Transcribe the entries below exactly, starting with the line that has "Click the blue Conclusion message box" and stopping after the line that has "Task: Open Honor Magic7 Lite entry"; no pictures belong in the copy.

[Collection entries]
· · ·

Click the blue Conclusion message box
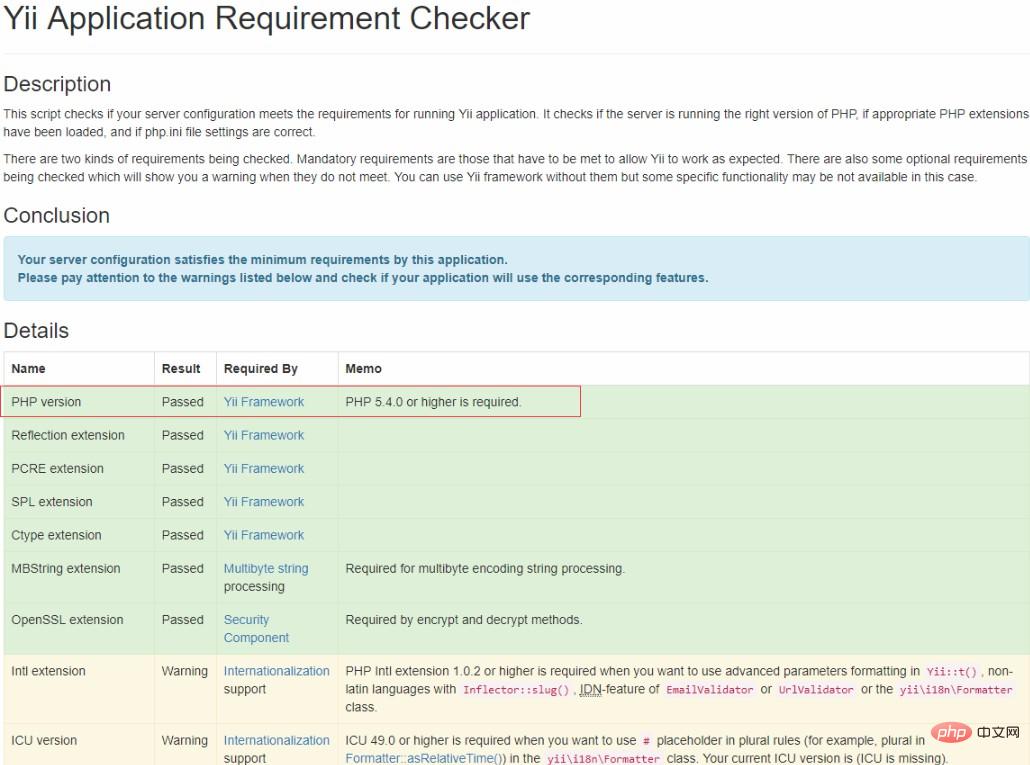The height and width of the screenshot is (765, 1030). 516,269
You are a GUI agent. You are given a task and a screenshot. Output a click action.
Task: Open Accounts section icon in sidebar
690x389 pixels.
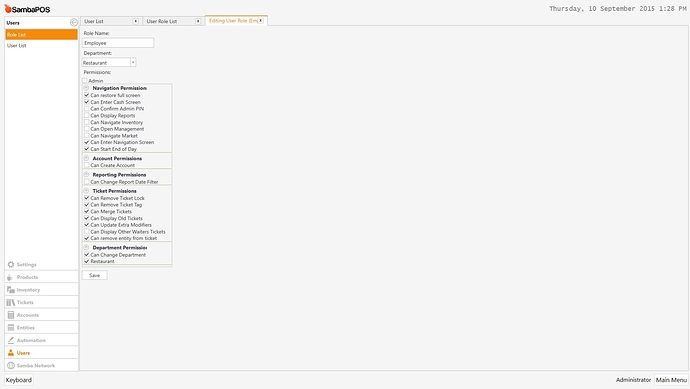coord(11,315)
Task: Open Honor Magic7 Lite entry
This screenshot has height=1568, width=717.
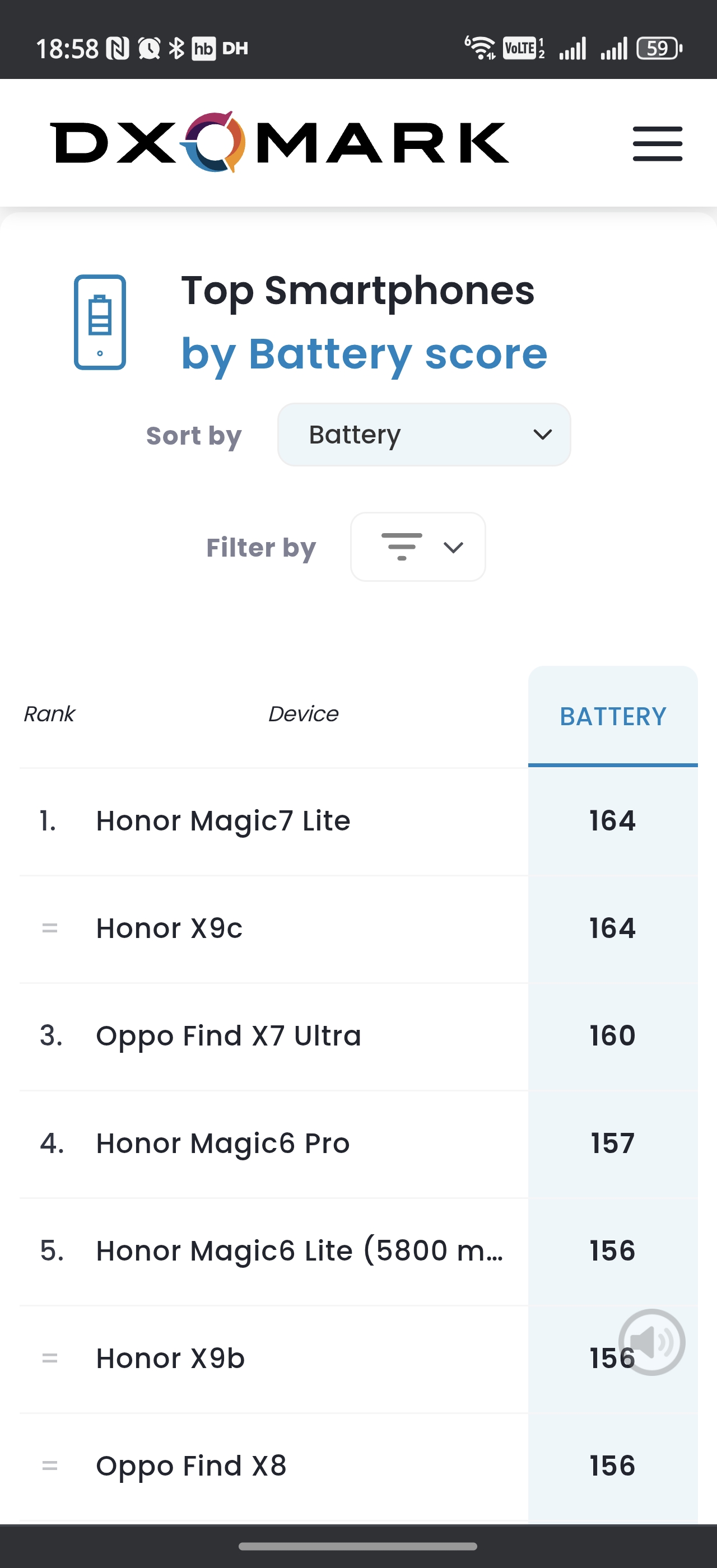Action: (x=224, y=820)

· · ·

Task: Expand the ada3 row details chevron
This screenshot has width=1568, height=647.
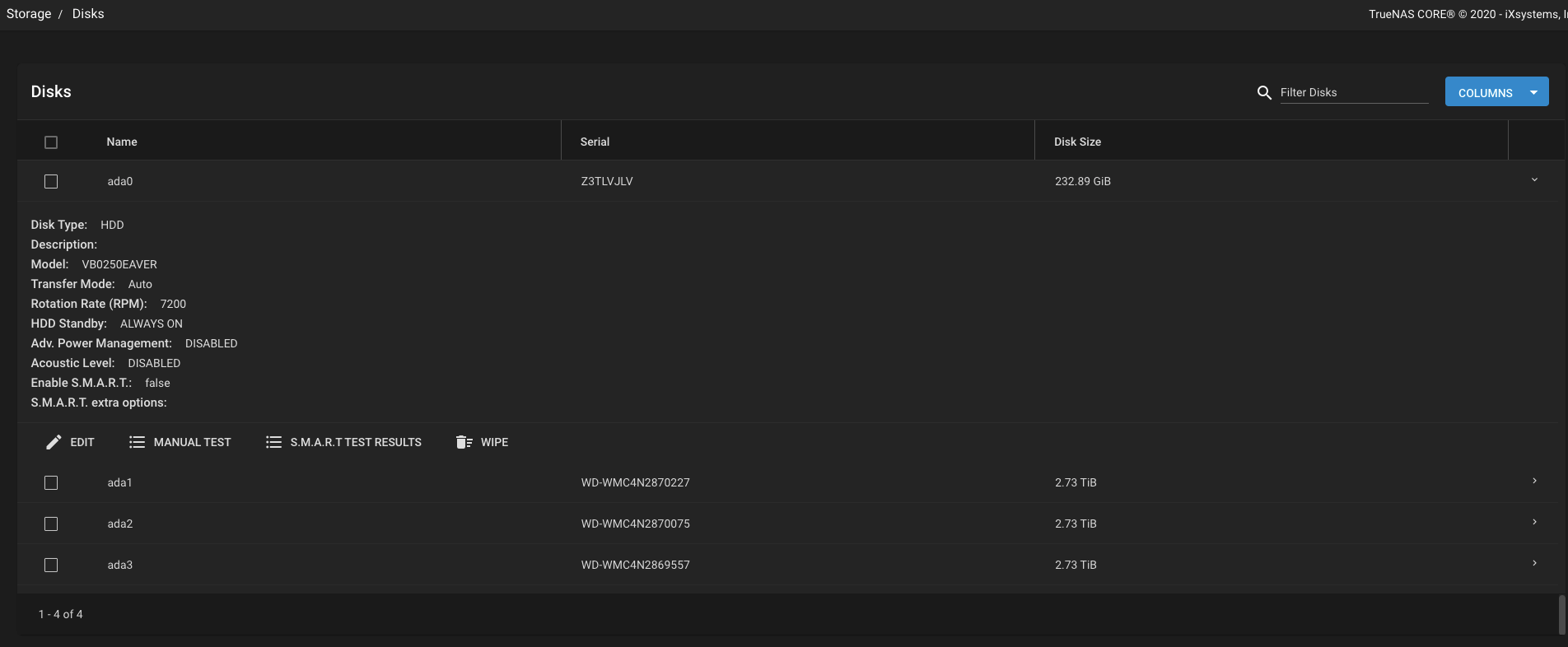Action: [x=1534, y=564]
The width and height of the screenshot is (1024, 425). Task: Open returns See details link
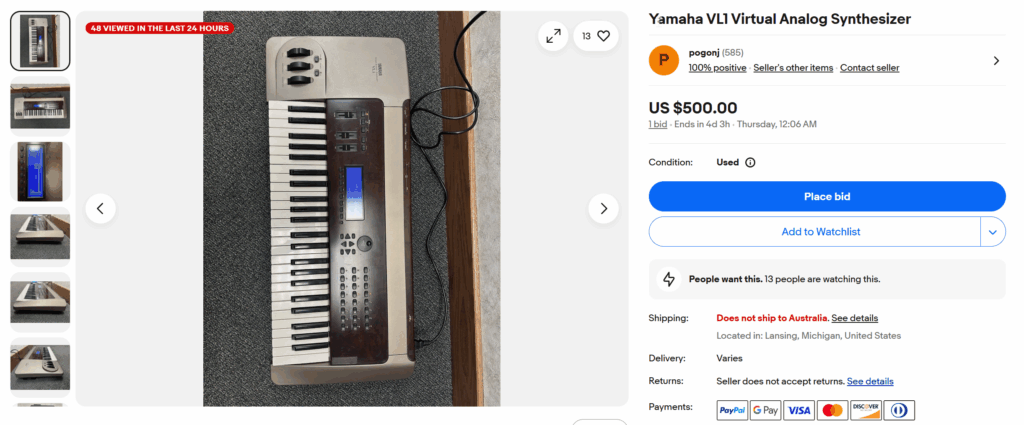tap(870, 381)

· · ·

» Exercise answer
Click the blue Conclusion message box
The height and width of the screenshot is (765, 1030). 516,269
You are a GUI agent. You are given a task and a screenshot. Output a click action.
Task: Open Accounts section icon in sidebar
690x389 pixels.
coord(11,315)
Task: Open Honor Magic7 Lite entry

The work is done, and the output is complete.